Temperature consistency matters more than most guides admit. Hoyas tolerate a range of household temperatures, but fluctuations, a cold draft from a window in January, a heat vent blowing directly on foliage — interrupt the plant’s internal rhythms. Some growers deliberately expose their Hoyas to slightly cooler nights (around 60°F) in fall, mimicking the seasonal shift that triggers bloom initiation in the wild. It works, though it requires keeping the plant away from heating sources that cycle on and off through the night.
A few things worth knowing before you inherit someone’s cutting
Hoyas are slow. A rooted cutting from a Hoya carnosa typically takes two to three years before producing its first peduncle. From a Hoya pubicalyx, you might wait slightly less if conditions are ideal. Patience isn’t optional here, it’s the price of admission for one of the most rewarding houseplants in the hobby.

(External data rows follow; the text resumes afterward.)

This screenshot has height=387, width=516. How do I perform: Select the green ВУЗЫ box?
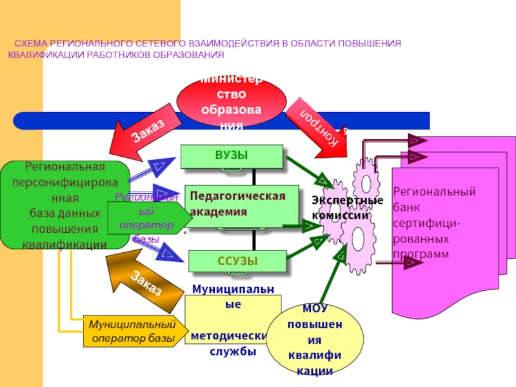(232, 156)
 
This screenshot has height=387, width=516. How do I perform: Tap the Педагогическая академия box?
(235, 206)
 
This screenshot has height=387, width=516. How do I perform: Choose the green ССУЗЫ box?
(237, 261)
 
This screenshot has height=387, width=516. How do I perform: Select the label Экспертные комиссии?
(342, 208)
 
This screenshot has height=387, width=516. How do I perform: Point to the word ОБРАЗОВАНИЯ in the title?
(184, 54)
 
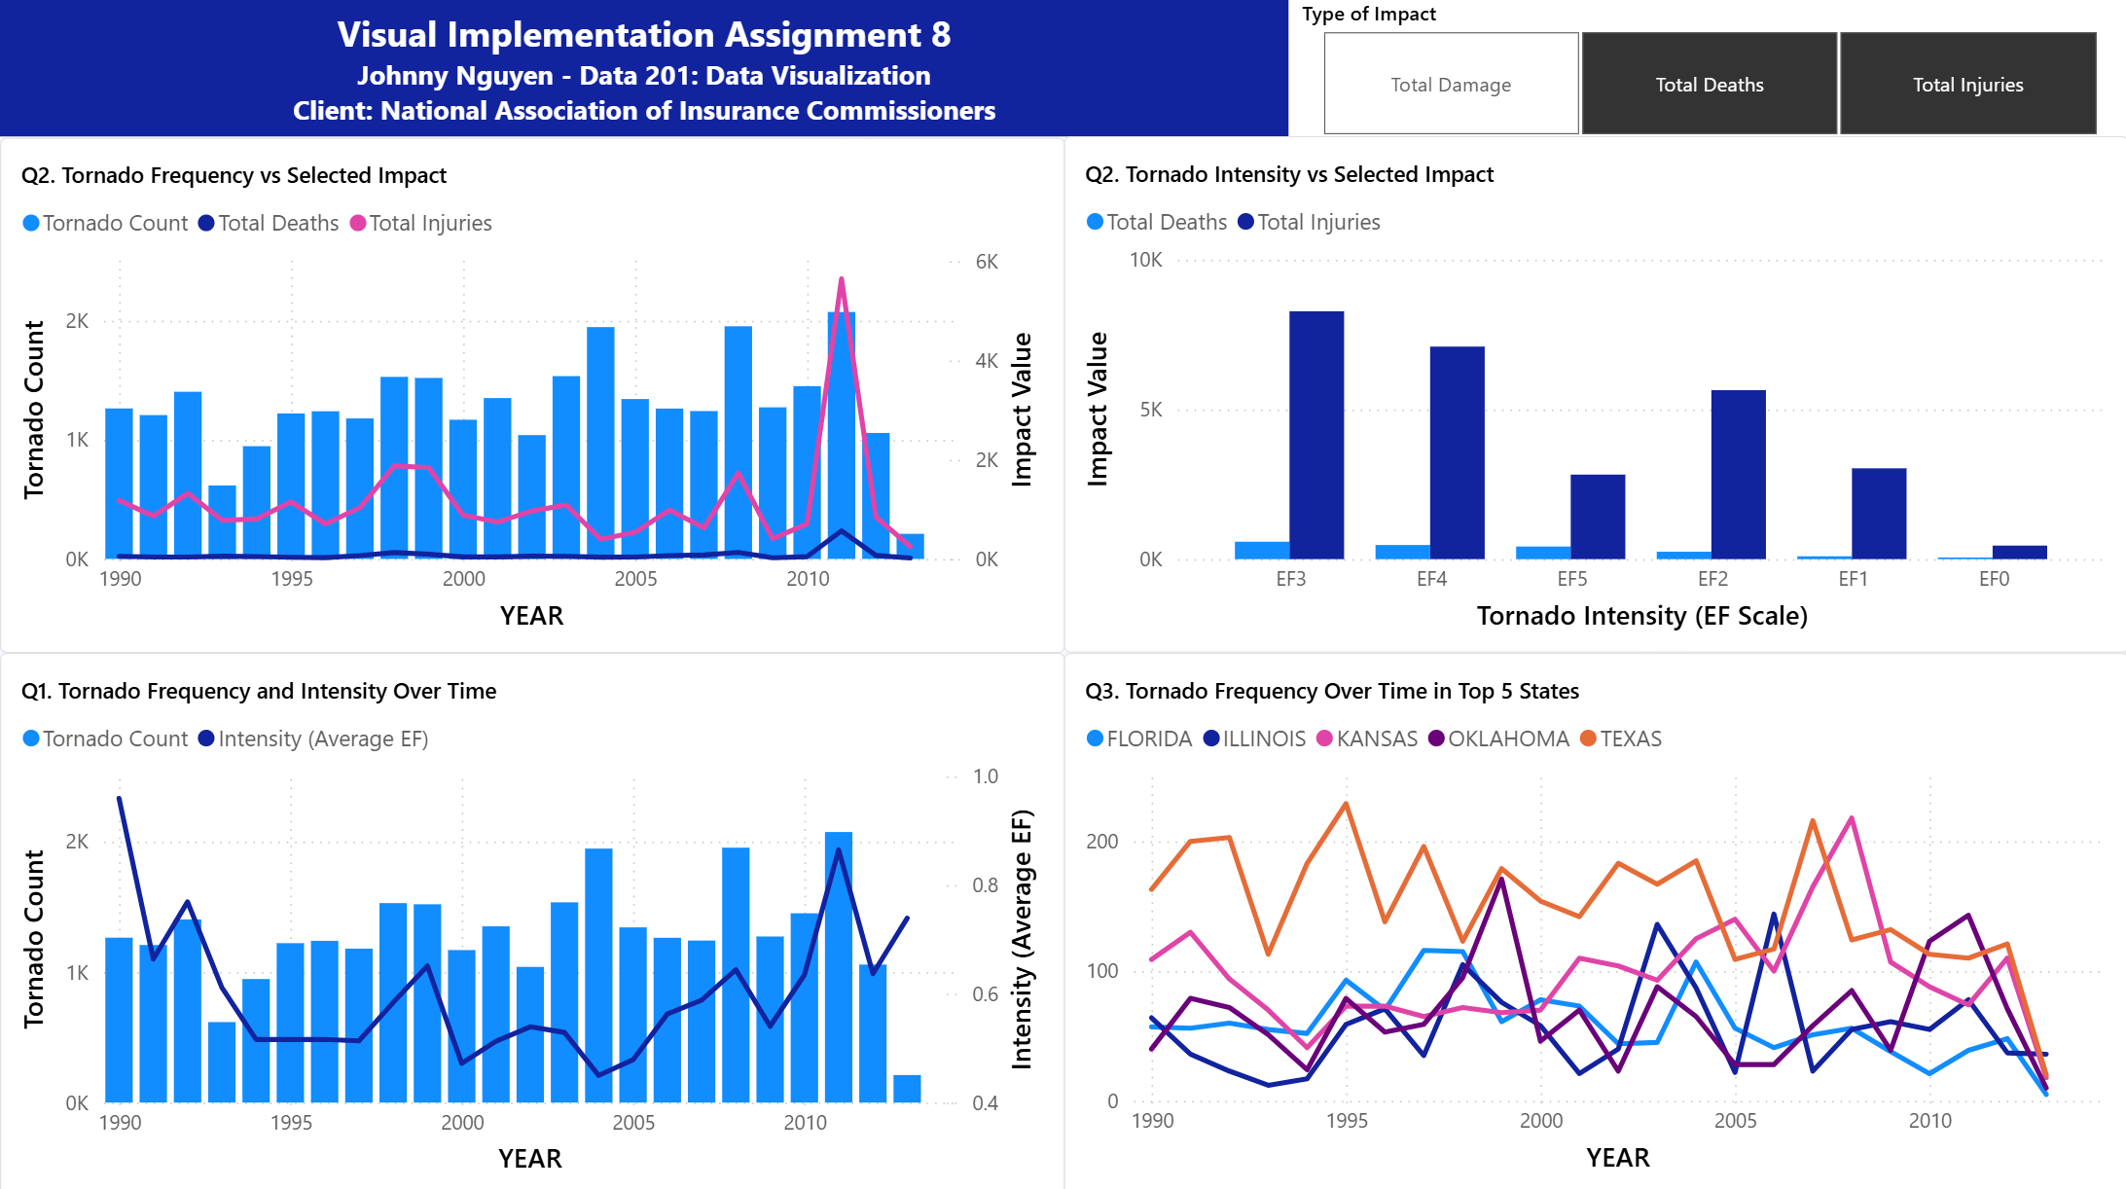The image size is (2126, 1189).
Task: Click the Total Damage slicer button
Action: click(1451, 84)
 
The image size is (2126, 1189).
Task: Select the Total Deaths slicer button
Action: click(1710, 84)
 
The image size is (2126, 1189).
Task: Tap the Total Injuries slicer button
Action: click(1967, 84)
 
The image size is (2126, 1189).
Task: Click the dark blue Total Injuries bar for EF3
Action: click(1316, 435)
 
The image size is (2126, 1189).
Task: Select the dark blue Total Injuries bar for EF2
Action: click(1738, 475)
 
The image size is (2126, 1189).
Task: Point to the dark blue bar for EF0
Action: click(2019, 553)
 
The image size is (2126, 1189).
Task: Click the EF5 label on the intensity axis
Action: click(1571, 579)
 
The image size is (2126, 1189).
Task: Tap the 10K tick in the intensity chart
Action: click(1145, 260)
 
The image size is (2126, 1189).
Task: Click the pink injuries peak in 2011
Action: click(841, 279)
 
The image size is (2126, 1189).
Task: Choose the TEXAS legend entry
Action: click(1621, 739)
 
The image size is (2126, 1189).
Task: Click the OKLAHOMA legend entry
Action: click(1498, 739)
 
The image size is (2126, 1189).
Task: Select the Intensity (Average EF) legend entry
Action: click(313, 739)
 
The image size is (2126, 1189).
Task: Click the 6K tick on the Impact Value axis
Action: click(987, 262)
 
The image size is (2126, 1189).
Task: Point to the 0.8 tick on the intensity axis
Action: click(985, 885)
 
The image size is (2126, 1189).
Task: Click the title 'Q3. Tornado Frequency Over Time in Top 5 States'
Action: click(1332, 691)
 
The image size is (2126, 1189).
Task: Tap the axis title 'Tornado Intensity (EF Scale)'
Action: click(1641, 616)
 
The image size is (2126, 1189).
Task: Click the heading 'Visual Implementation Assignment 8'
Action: click(644, 35)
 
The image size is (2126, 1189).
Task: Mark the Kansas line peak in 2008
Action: click(1851, 817)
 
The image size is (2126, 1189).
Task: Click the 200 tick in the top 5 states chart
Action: click(1101, 842)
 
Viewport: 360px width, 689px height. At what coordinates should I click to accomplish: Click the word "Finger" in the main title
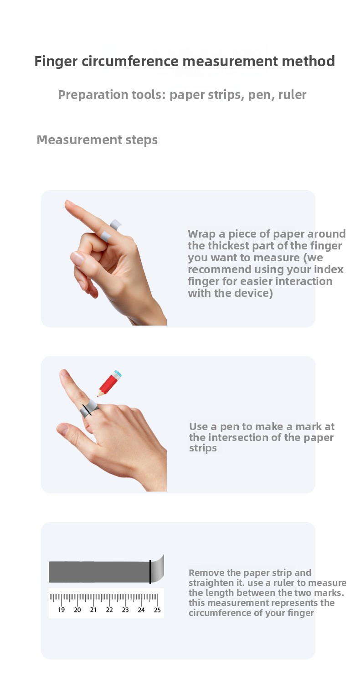click(x=56, y=62)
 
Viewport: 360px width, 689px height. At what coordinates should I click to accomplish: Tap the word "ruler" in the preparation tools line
click(x=292, y=95)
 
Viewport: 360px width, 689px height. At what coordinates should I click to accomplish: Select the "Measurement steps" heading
click(x=97, y=140)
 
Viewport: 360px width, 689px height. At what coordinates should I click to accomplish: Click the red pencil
click(x=109, y=383)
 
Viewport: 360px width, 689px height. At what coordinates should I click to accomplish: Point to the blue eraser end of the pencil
click(x=118, y=374)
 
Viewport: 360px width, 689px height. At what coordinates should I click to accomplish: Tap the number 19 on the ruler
click(x=61, y=610)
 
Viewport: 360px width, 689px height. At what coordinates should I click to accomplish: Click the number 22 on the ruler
click(x=109, y=610)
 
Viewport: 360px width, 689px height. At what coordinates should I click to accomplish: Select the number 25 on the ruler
click(x=157, y=610)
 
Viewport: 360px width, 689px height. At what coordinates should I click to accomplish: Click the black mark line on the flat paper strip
click(x=150, y=571)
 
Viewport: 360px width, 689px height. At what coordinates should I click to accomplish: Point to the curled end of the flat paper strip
click(x=157, y=569)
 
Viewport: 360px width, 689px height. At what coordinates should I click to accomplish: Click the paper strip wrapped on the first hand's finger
click(x=111, y=230)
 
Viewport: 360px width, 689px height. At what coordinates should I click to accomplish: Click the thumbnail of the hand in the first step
click(x=77, y=258)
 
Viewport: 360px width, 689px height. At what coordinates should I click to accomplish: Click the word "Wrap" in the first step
click(x=202, y=234)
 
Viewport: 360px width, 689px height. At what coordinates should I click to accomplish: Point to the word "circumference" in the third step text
click(x=219, y=613)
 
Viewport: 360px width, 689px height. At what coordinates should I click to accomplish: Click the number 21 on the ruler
click(x=93, y=610)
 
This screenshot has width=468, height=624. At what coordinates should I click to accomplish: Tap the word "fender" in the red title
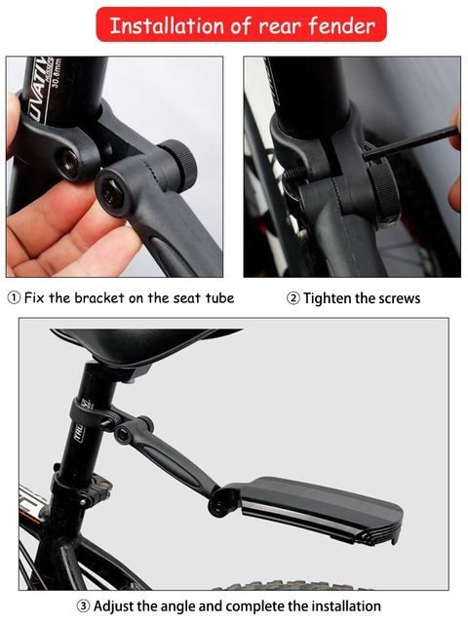pyautogui.click(x=341, y=26)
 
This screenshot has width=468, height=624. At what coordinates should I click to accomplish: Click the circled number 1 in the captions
pyautogui.click(x=14, y=297)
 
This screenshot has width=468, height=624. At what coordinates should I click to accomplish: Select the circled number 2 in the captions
pyautogui.click(x=292, y=297)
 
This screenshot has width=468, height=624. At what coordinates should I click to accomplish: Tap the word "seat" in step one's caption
pyautogui.click(x=188, y=297)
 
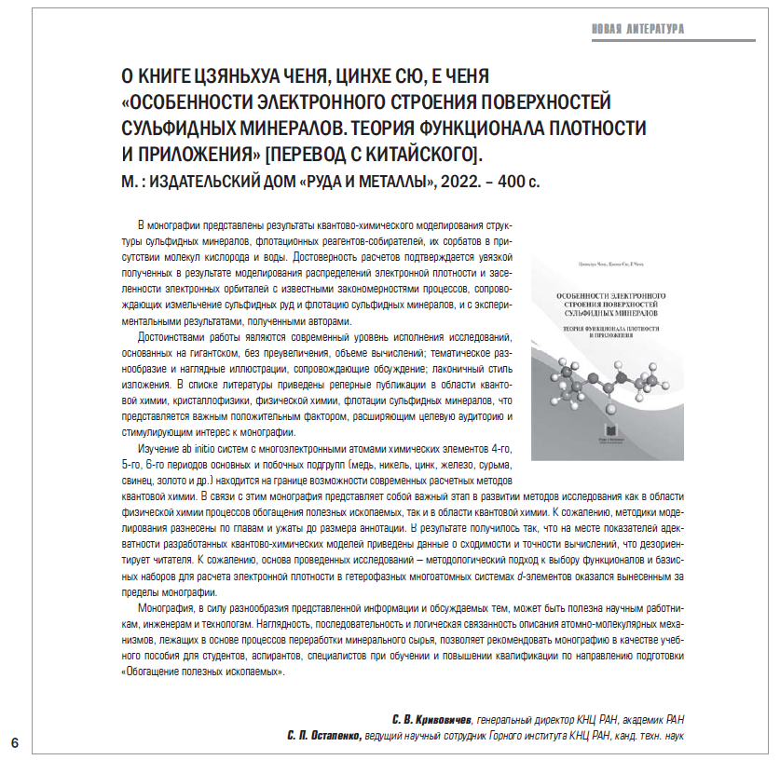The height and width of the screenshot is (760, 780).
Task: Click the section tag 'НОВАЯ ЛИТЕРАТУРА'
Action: (x=638, y=29)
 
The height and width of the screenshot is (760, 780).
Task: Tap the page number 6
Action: (x=15, y=741)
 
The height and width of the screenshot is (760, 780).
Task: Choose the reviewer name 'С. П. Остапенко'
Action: (x=332, y=736)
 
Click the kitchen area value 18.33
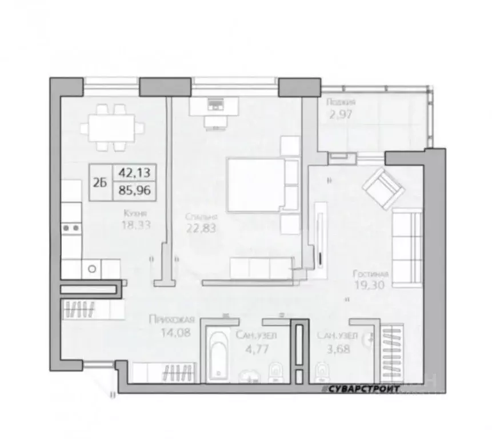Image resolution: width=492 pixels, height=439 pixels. click(136, 226)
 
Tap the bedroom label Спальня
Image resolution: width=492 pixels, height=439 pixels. click(201, 217)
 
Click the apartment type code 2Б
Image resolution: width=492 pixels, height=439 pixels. click(101, 183)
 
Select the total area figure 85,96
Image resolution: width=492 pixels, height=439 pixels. click(134, 191)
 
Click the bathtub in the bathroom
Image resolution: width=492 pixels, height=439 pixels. click(218, 355)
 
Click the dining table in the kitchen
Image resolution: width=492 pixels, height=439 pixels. click(111, 127)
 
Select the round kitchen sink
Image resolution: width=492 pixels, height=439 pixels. click(91, 267)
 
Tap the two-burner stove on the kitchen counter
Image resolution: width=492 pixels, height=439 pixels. click(72, 228)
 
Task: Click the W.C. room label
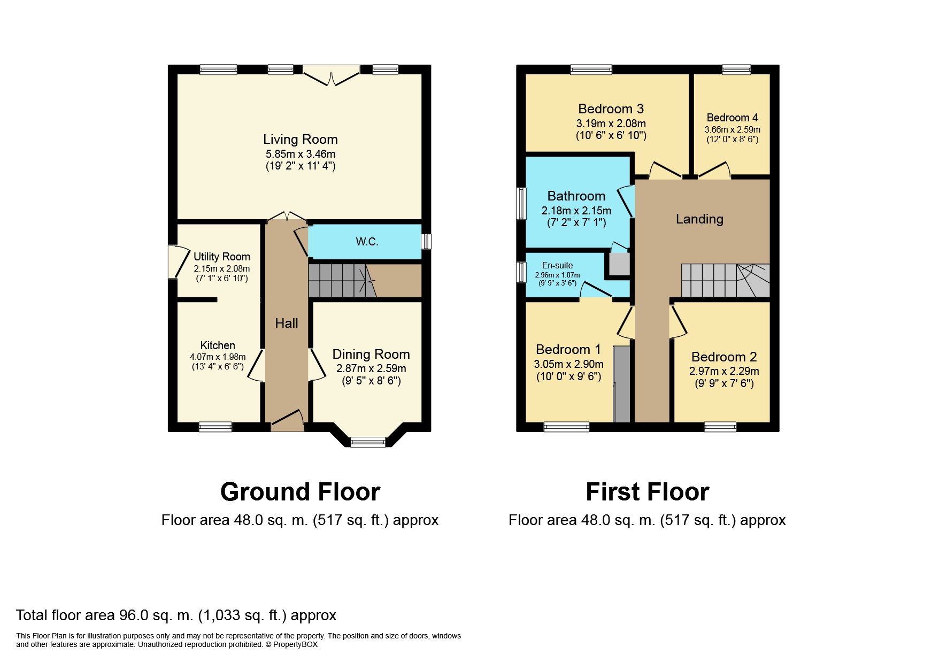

The waxy star-shaped flower clusters, called umbels, produce nectar actively while open. Placing a blooming Hoya on a light-colored surface can let you see the nectar drops forming overnight, which is either delightful or mildly alarming depending on your disposition. The scent, strongest in the evening, ranges from mild vanilla in H. carnosa to something closer to chocolate in H. obovata. There are over 500 described Hoya species, and collectors who start with one cutting often find themselves, two years later, running out of windowsill space for the ones they’ve acquired since.